___ Source text

ErgoScript

Overview

ErgoScript is a powerful, developer-friendly programming language designed specifically for writing smart contracts on the Ergo blockchain. Think of it as a specialized language that allows you to create complex financial contracts and applications with unprecedented flexibility and security. Designed as a subset of Scala, it allows developers to define complex conditions for spending funds.

ErgoScript code is translated into a lower-level representation called ErgoTree before being stored on the blockchain. During transaction validation, ErgoTree is interpreted using cryptographic protocols based on Sigma Protocols. This unique architecture enables Ergo to support advanced cryptographic functionalities like ring signatures and threshold signatures directly within the scripting language, without requiring special core protocol changes.

______
___ Data extract

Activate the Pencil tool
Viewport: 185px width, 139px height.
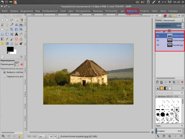(x=7, y=39)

______

Set exercise A —
List every name of a programming language, blockchain, code representation, or protocol that the ErgoScript overview mentions.
Set exercise B —
According to the ErgoScript overview, what is ErgoScript code translated into before it is stored on the blockchain?
Set exercise C —
Echo the passage of the ErgoScript overview between "ErgoScript is a" and "for spending funds.", inclusive.

Written response A —
ErgoScript, Ergo, Scala, ErgoTree, Sigma Protocols

Written response B —
A lower-level representation called ErgoTree.

Written response C —
ErgoScript is a powerful, developer-friendly programming language designed specifically for writing smart contracts on the Ergo blockchain. Think of it as a specialized language that allows you to create complex financial contracts and applications with unprecedented flexibility and security. Designed as a subset of Scala, it allows developers to define complex conditions for spending funds.